When Gloria Ladson-Billings set out in the 1990s to adapt critical race theory from law to education, she couldn’t have predicted that it would become the focus of heated school debates today.

Over the past couple years, the scrutiny of critical race theory — a theory she pioneered to help explain racial inequities in education — has become heavily politicized in school communities and by legislators. Along the way, it has also been grossly misunderstood and used as a lump term about many things that are not actually critical race theory, Ladson-Billings says. 

“It's like if I hate it, it must be critical race theory,” Ladson-Billings says. “You know, that could be anything from any discussions about diversity or equity. And now it's spread into LGBTQA things. Talk about gender, then that's critical race theory. Social-emotional learning has now gotten lumped into it. And so it is fascinating to me how the term has been literally sucked of all of its meaning and has now become 'anything I don't like.'”

In this week’s Harvard EdCast, Ladson-Billings discusses how she pioneered critical race theory, the current politicization and tension around teaching about race in the classroom, and offers a path forward for educators eager to engage in work that deals with the truth about America’s history. 

TRANSCRIPT:

Jill Anderson:   I'm Jill Anderson. This is the Harvard EdCast.

Gloria Ladson-Billings never imagined a day when the words critical race theory would make the daily news, be argued over at school board meetings, or targeted by legislators. She pioneered an adaptation of critical race theory from law to education back in the 1990s. She's an educational researcher focused on theory and pedagogy who at the time was looking for a better way to explain racial disparities in education.

Today the theory is widely misunderstood and being used as an umbrella term for anything tied to race and education. I wondered what Gloria sees as a path forward from here. First, I wanted to know what she was thinking in this moment of increased tension and politicization around critical race theory and education.

Gloria Ladson-Billings

Well, if I go back and look at the strategy that's been employed to attack critical race theory, it actually is pretty brilliant from a strategic point of view. The first time that I think that general public really hears this is in September of '20 when then president and candidate Donald Trump, who incidentally is behind in the polls, says that we're not going to have it because it's going to destroy democracy. It's going to tear the country apart. I'm not going to fund any training that even mentions critical race theory.

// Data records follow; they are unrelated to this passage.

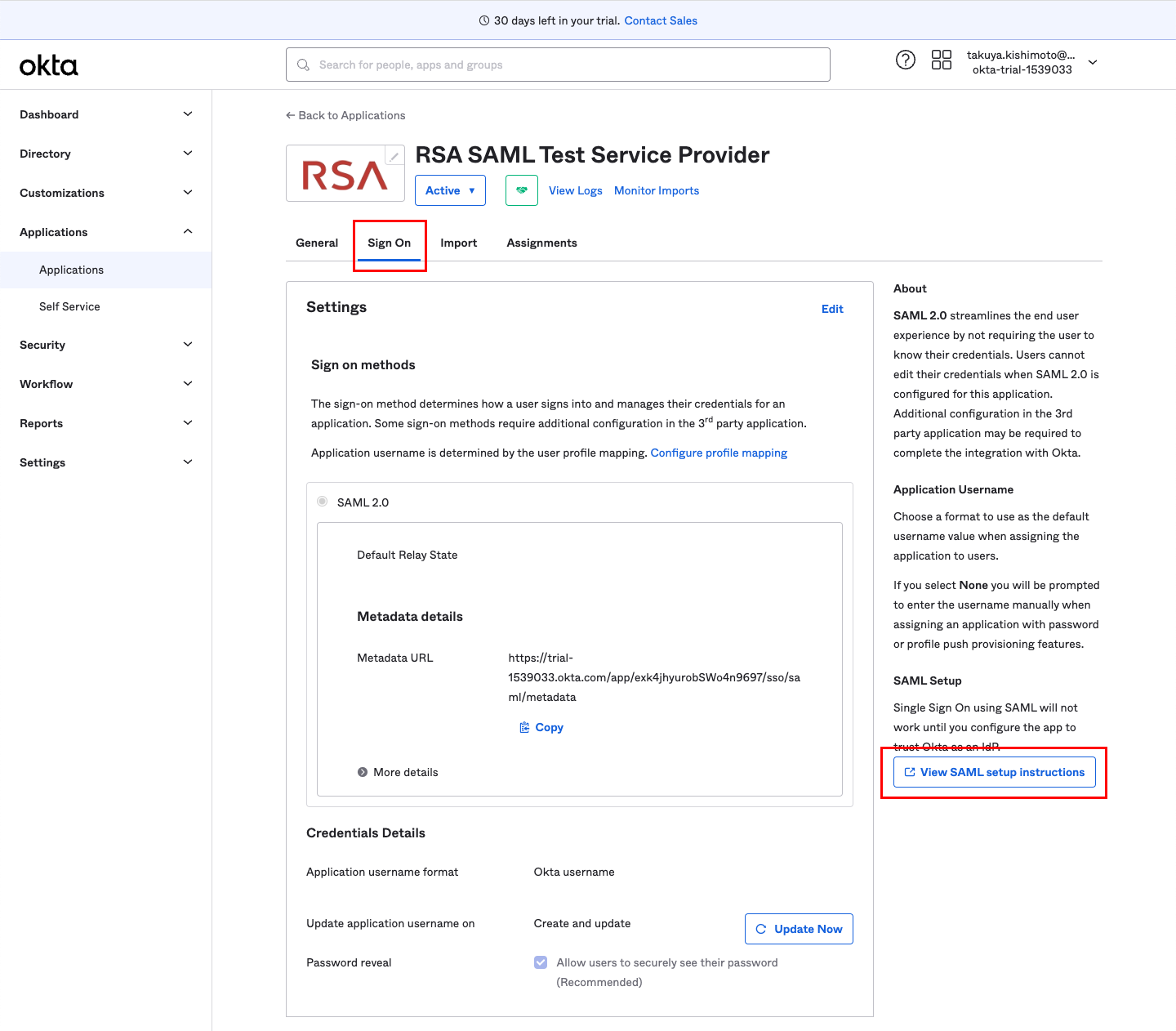Click the pencil icon on RSA logo
This screenshot has width=1176, height=1031.
click(x=394, y=155)
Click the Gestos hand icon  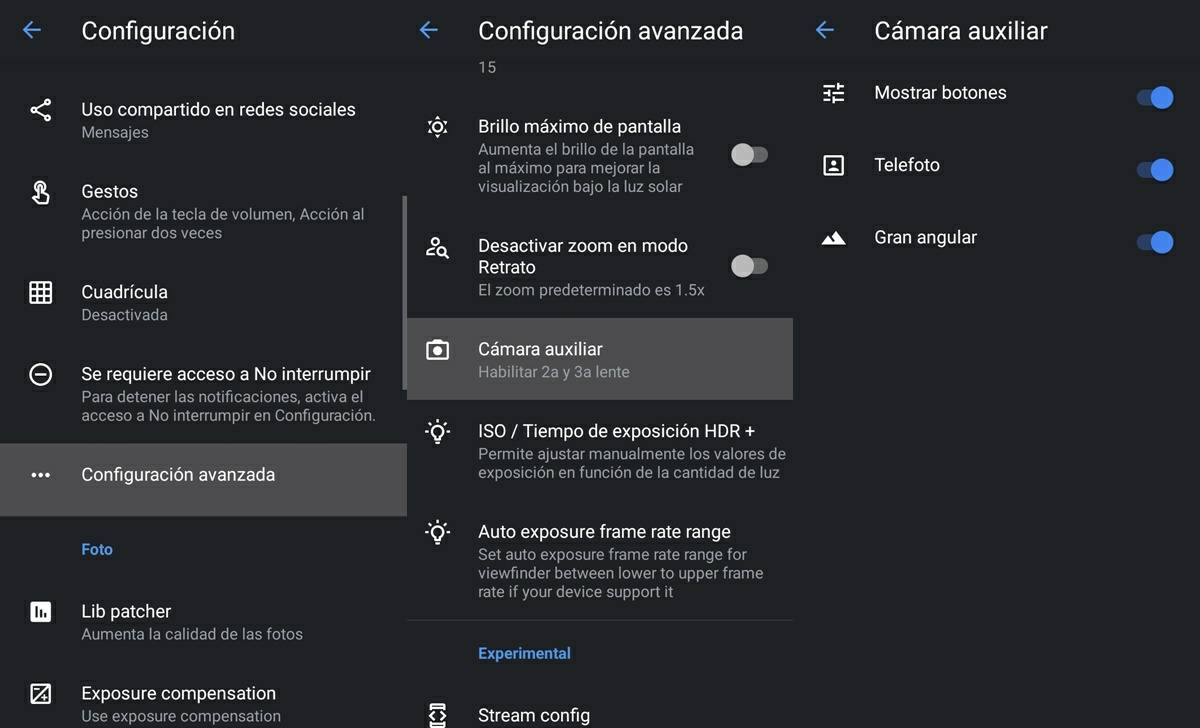tap(40, 191)
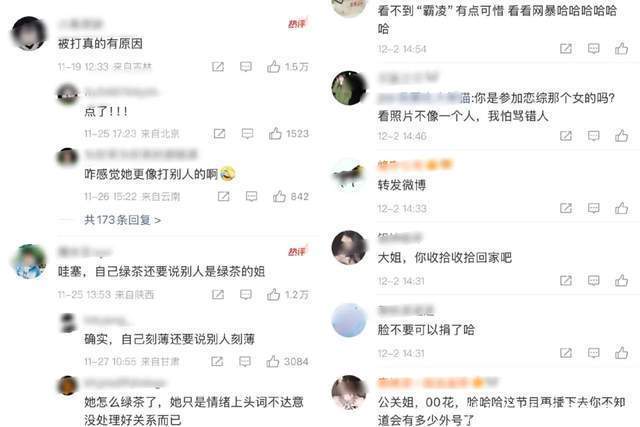Like the comment "脸不要可以捐了哈"
Image resolution: width=640 pixels, height=427 pixels.
[x=621, y=353]
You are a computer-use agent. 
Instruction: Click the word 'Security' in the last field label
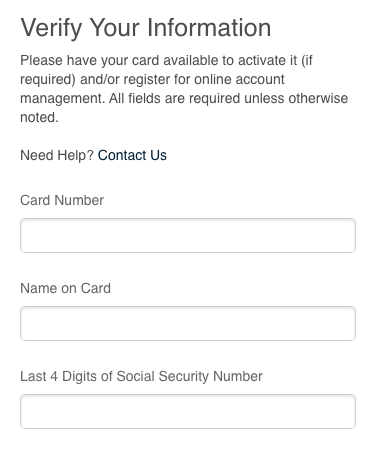[x=183, y=376]
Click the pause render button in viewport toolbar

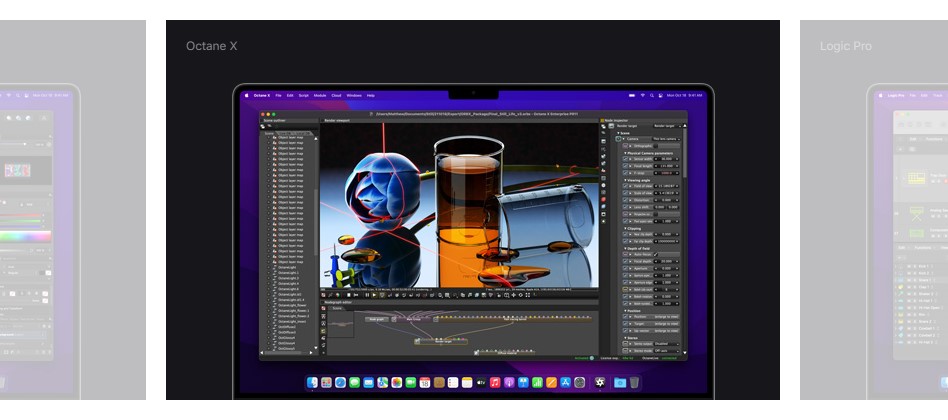pyautogui.click(x=367, y=295)
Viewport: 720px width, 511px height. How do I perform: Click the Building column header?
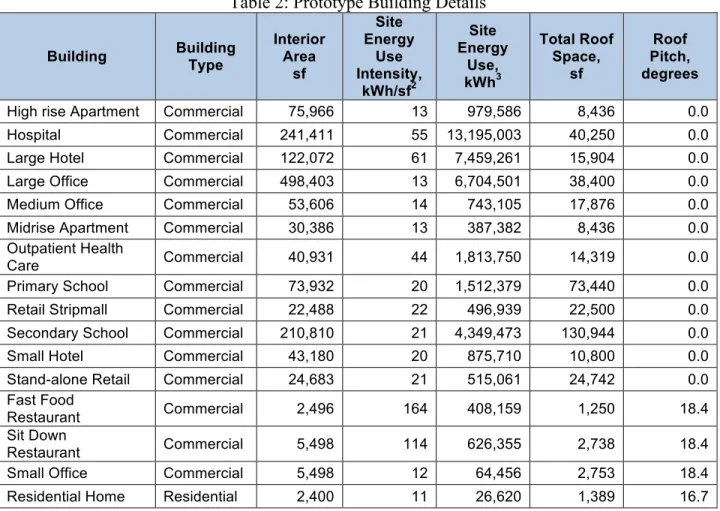pos(77,56)
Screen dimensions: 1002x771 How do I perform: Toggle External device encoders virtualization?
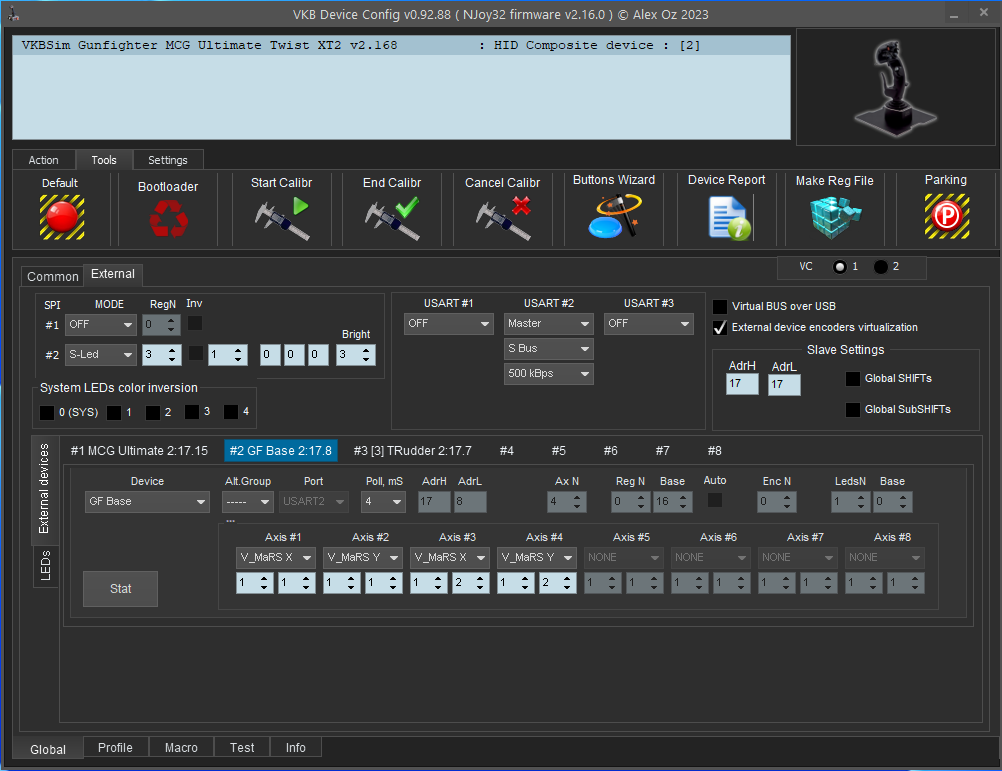click(x=720, y=327)
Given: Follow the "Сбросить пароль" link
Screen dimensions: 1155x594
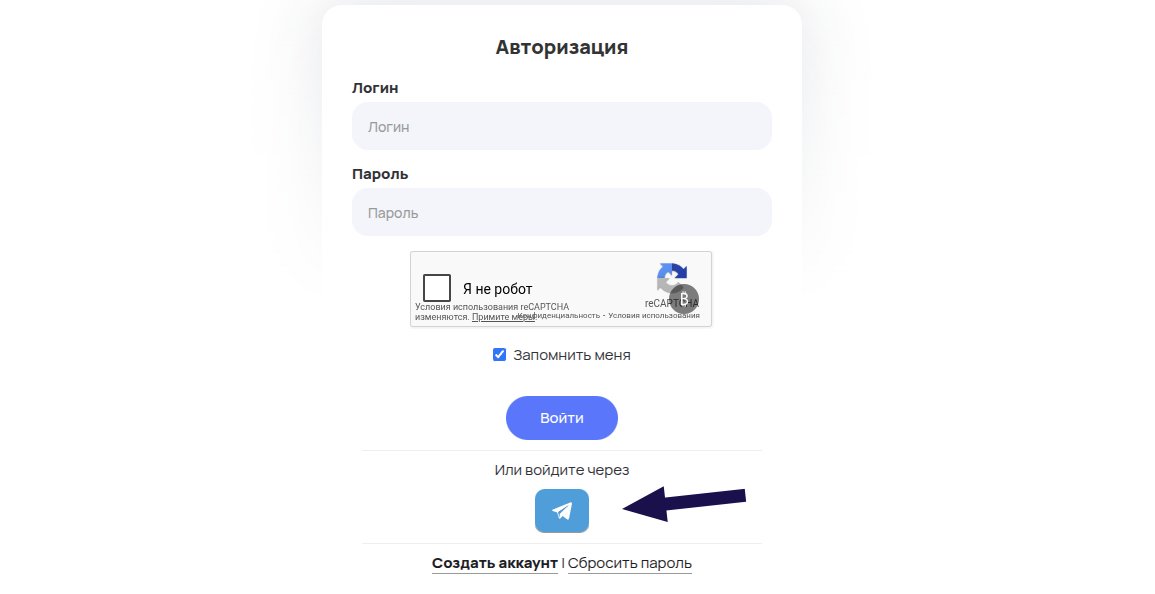Looking at the screenshot, I should pos(630,563).
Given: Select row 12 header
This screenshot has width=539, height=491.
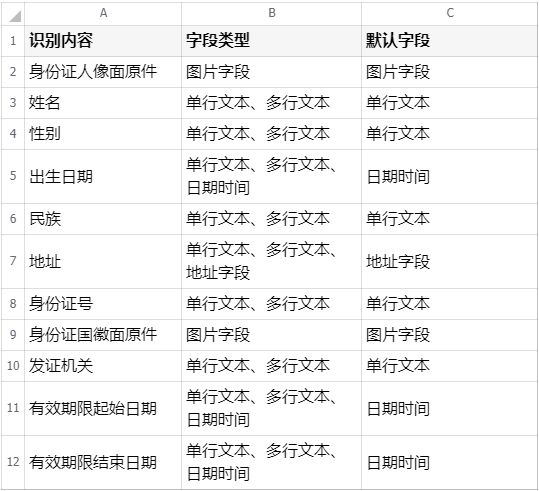Looking at the screenshot, I should 13,462.
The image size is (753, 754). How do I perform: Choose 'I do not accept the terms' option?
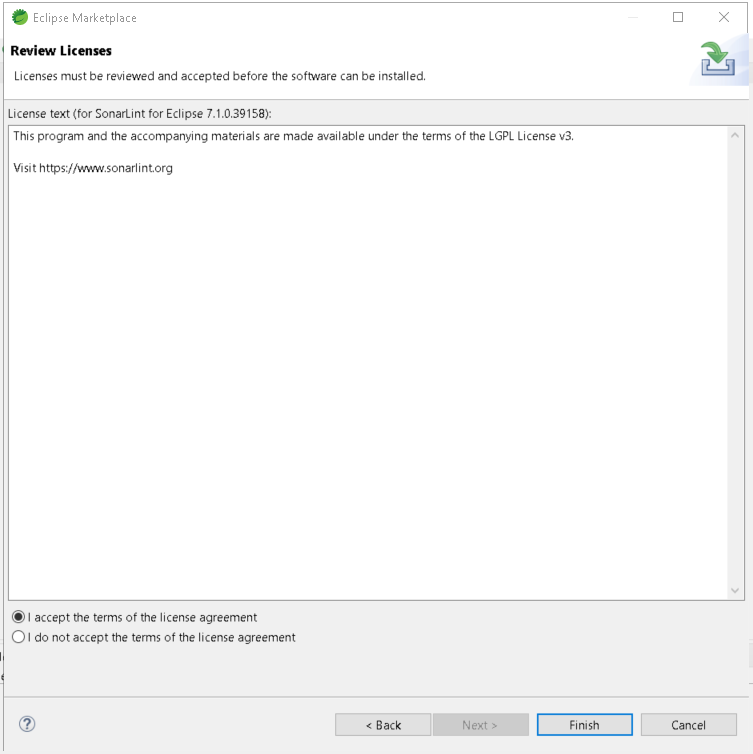click(x=18, y=637)

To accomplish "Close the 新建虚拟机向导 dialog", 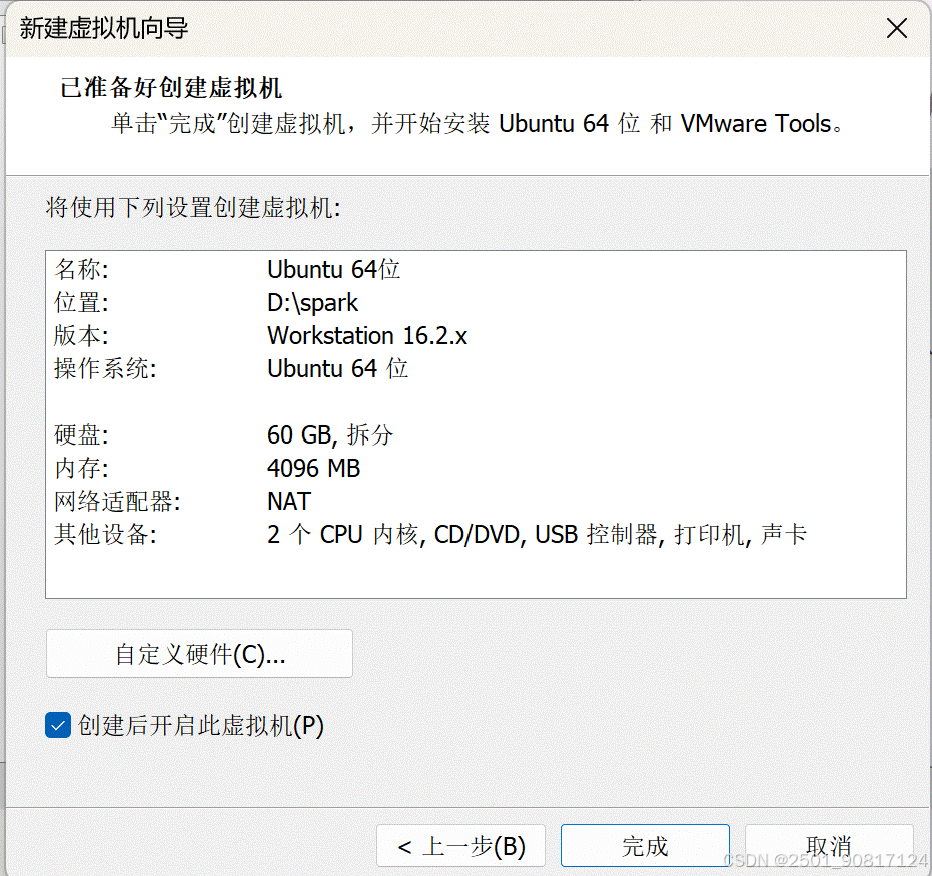I will (x=897, y=28).
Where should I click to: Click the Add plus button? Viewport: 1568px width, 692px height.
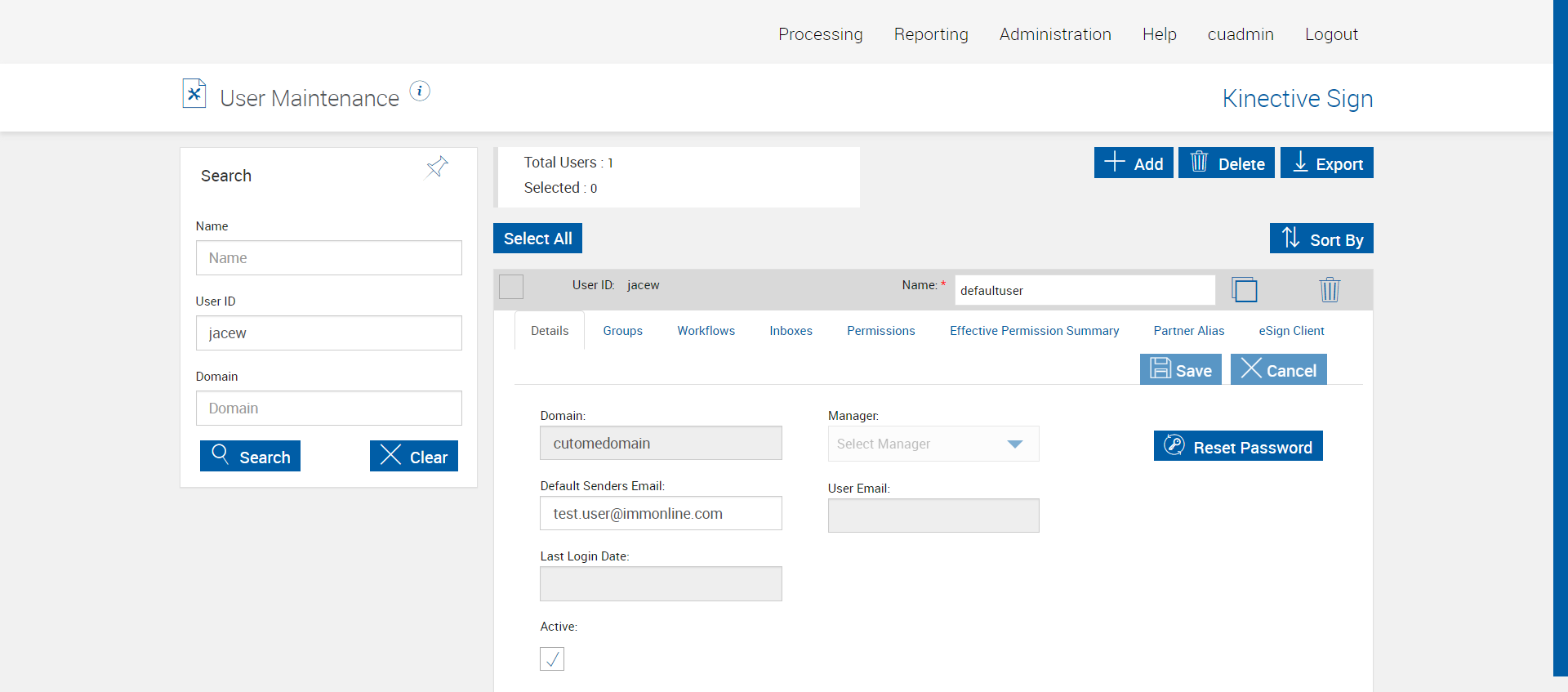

And what's interesting, he says, "And anti-racism." Now he's now paired two things together that were not really paired together in the literature and in practice. But if you dig a little deeper, you will find on the Twitter feed of Christopher Rufo, who is from the Manhattan Institute, two really I think powerful tweets. One in which he says, "We're going to render this brand toxic." Essentially what we're going to do is make you think, whenever you hear anything negative, you will think critical race theory. And it will destroy all of the, quote, cultural insanities. I think that's his term that Americans despise. There's a lot to be unpacked there, which Americans? Who is he talking about? What are these cultural insanities? And then there's another tweet in which he says, "We have effectively frozen the brand." So anytime you think of anything crazy, you think critical race theory. So he's done this very effective job of rendering the term, in some ways without meaning. It's like if I hate it, it must be critical race theory.

You know, that could be anything from any discussions about diversity or equity. And now it's spread into LGBTQA things. Talk about gender, then that's critical race theory. Social emotional learning has now got lumped into it. And so it is fascinating to me how the term has been literally sucked of all of its meaning and has now become anything I don't like.

Jill Anderson:  Can you break it down? What is critical race theory? What isn't it?

Gloria Ladson-Billings: Let me be pretty elemental here. Critical race theory is a theoretical tool that began in legal studies, in law schools, in an attempt to explain racial inequity. It serves the same function in education. How do you explain the inequity of achievement, the racial inequity of achievement in our schools?

Now let's be clear. The nation has always had an explanation for inequity. Since 1619, it's always had a explanation. And indeed from 1619 to the mid 20th century, that explanation was biogenetic. Those people are just not smart enough. Those people are just not worthy enough. Those people are not moral enough.

In fact across the country, we had on college and university campuses, programs and departments in eugenics. If you went to the World's Fair or the World Expositions back in the turn of the 20th century, you could see exhibits with, quote, groups of people from the best group who was always white and typically blonde and blue eyed, to the worst group, which is typically a group of Africans, generally pygmies. So the idea is you can rank people. So we've always had an explanation for why we thought inequity exists.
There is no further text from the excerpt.